Neunkommtvoracht

Mittwoch.

Paris.

Auf Googlemaps habe ich entdeckt, dass es bei mir um die Ecke ein geheimes Luftwaffenerforschungszentrum gibt. Welches im Brutalismus- Stil erbaut wurde. Da ich mich für krasse Städte, krasse Typen und krasse Bauten begeistere, bin ich also dorthin gegangen. Aber auch dieses Objekt bleibt für mich unerreichbar. Alles abgesperrt. Kein Zugang zum Gelände. Das geile Gebäude von hier aus nicht zu sehen. Stattdessen Stacheldraht, Kameras, Maschinenpistolen. Keine Chance.

Also bin ich weitergegangen, immer geradeaus und stand dann plötzlich an einem Waldrand. Ich ging hinein Es war ein sehr alter, sehr großer Wald, mit sehr hohen Bäumen und sehr breiten Wegen. Da bin ich dann spazierengegangen, an diesem heißen Tag und dann war da plötzlich ein See und in dem bin ich dann schwimmen gegangen. Wer hätte das gedacht, dass ich mal in Paris in einem See schwimmen gehen würde. Aber warum sollte das auch jemand gedacht haben. 

Am Abend war dann Dinnerparty beim Fotografen und die ist dann natürlich mal wieder eskaliert. Oh Mann, habe ich gedacht, als ich vormittags endlich wieder zuhause war. Das ist so ungesund und ich bin doch auch psychisch gerade so labil. Klar, ich habe jetzt wieder neue Freunde fürs Leben. Aber ich darf sowas eigentlich nicht mehr machen. Ich darf nicht mehr rausgehen. Aber ich darf auch nicht mehr alleine zuhause bleiben. 

Den französischen Nationalfeiertag verbrachte ich dann also damit, abzuwarten, dass der schlimme Zustand vorbeigeht und ich endlich einschlafen kann und dann schlief ich ein und als ich erwachte, ging es mir schon viel besser und ich habe jetzt endlich eine sündteure und höllisch hässliche Ferienwohnung gebucht und kann dort demnächst weiter an meiner Genesung arbeiten.

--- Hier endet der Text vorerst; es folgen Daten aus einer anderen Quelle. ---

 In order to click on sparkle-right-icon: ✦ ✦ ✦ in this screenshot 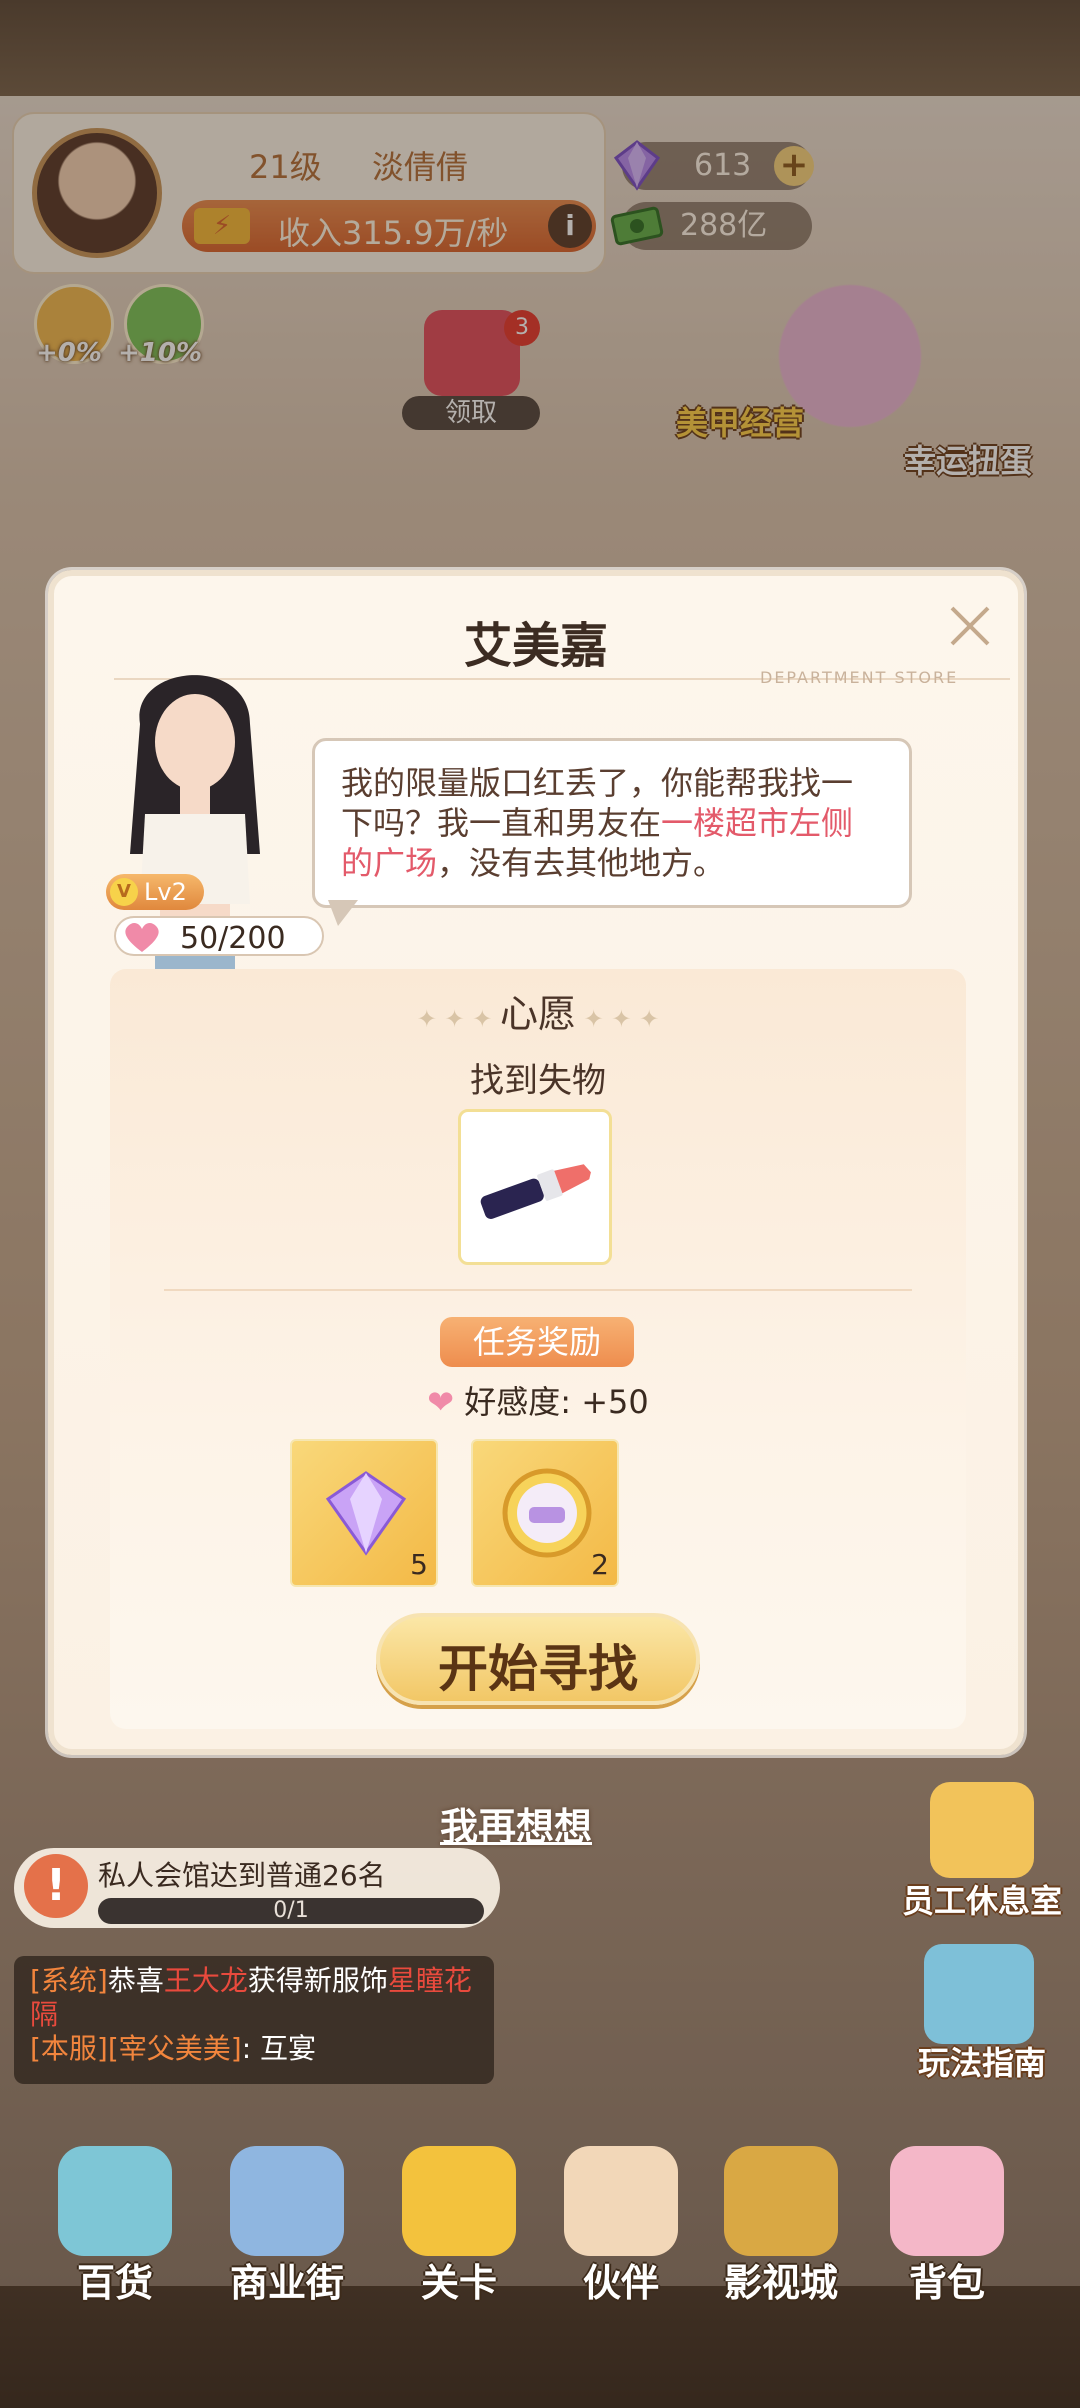, I will do `click(618, 1019)`.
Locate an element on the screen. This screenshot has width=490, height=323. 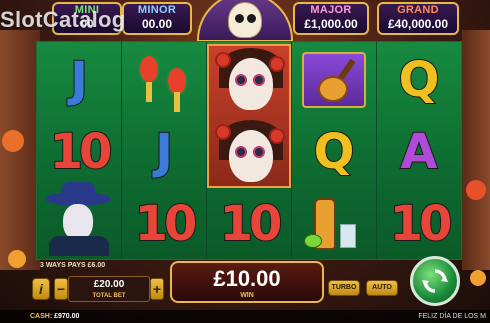
cash-value: £970.00 is located at coordinates (67, 316).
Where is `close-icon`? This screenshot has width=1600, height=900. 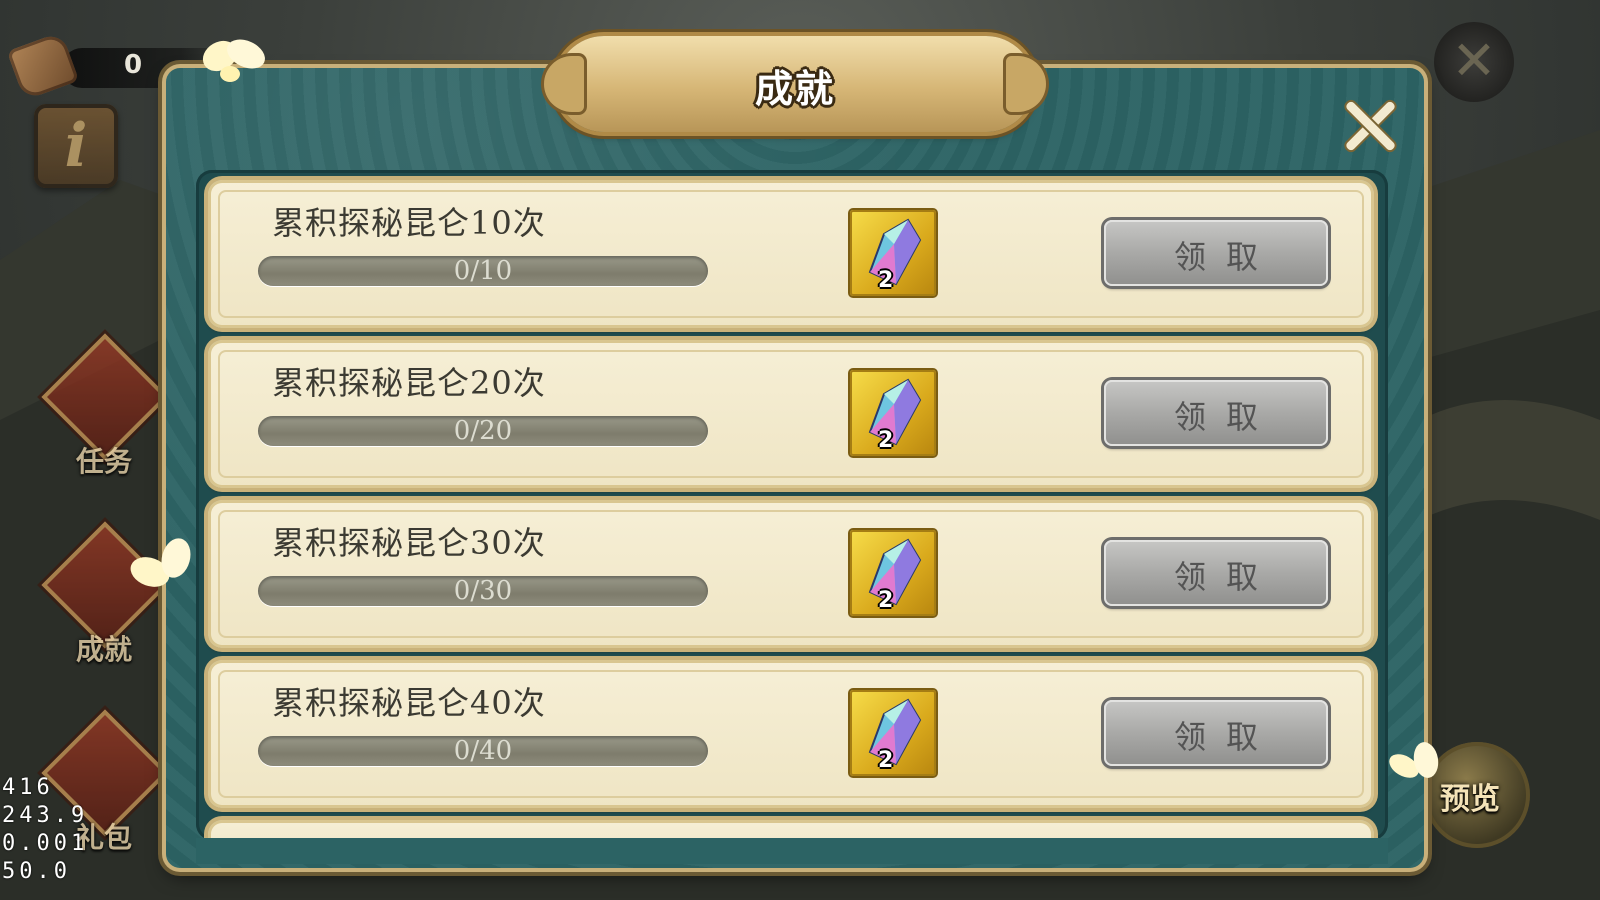 close-icon is located at coordinates (1370, 126).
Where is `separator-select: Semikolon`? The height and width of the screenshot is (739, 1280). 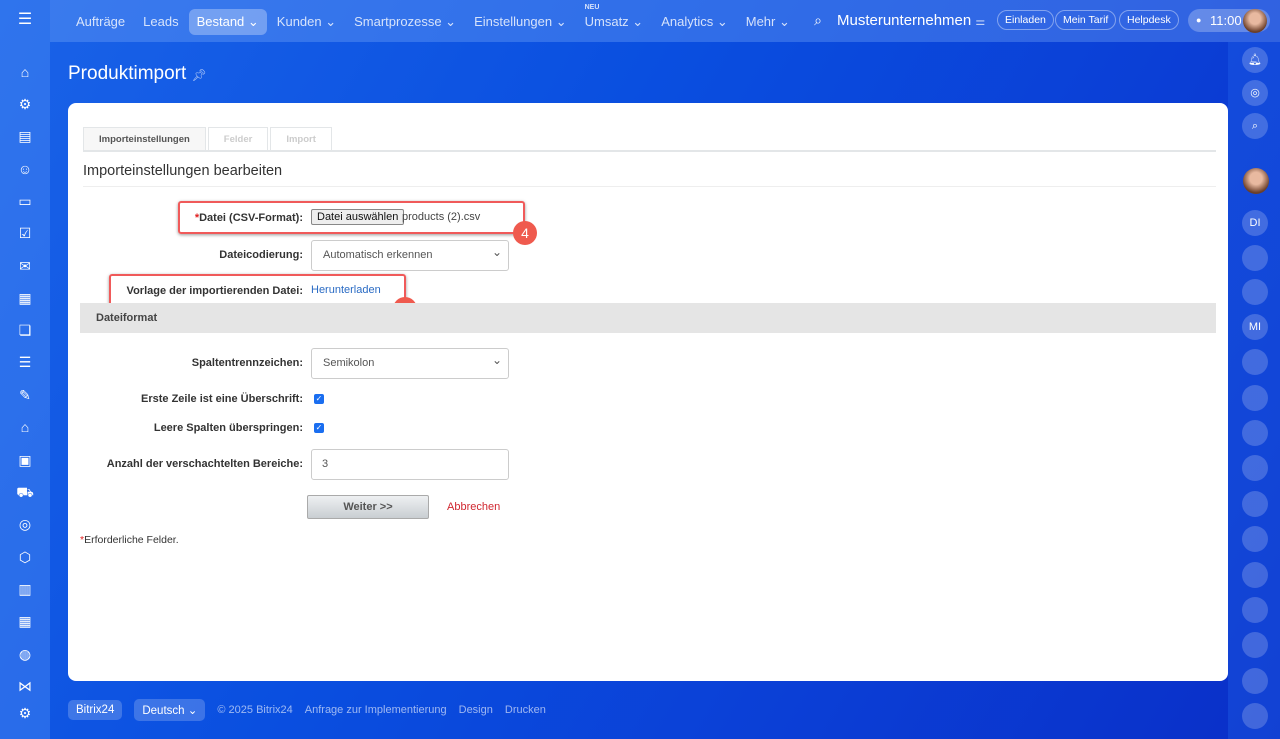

Ich habe auch endlich wieder bessere Träume, denn ich träumte, ich würde ein ganzes Buch auf Englisch lesen, aber das war noch das harmloseste. Davor habe ich geträumt, ich würde durch die Luft schweben und auf lauter kleine Trickfilmfiguren hinabsehen, es ging darum, dass ich die die ganze Zeit schwebend hinter mir ließ. 

Die Figürchen liefen mir hinterher und sie waren ganz klein und ganz bunt und niedlich und witzig gezeichnet und riefen mir in ihrer lustigen Trickfilmsprache etwas zu, aber ich verstand sie nicht und wollte sie auch nicht verstehen. Aber ich fand es so niedlich, wie sie hinter mir herliefen und konnte mich gar nicht satt daran sehen, wie sie rannten und rannten und stolperten und schrien und zu mir hochsahen und ganz dringend irgendwas von mir wollten, aber ich war immer ein bißchen zu schnell und zu weit weg für sie. Und immer wenn das Bild leer war, weil sie zu langsam für mich geworden waren und deswegen aus meinem Blickfeld gerieten, habe ich zurückgescrollt, sozusagen, weil ich den Anblick der rennenden, verzweifelten Männlein so hübsch und erheiternd fand.

Lustigerweise lese ich ja wirklich gerade ein Buch auf Englisch, das erste Mal in meinem Leben und es klappt relativ problemlos. Es ist das Buch von Donald Trumps Nichte Mary, über ihren lieben Onkel. Ich komme aber nicht so richtig rein, weil ich die ganze Zeit so über mich staune, dass ich einfach so jedes einzelne Wort verstehe. Dass dieses Englisch für mich gewissermaßen wie Deutsch ist.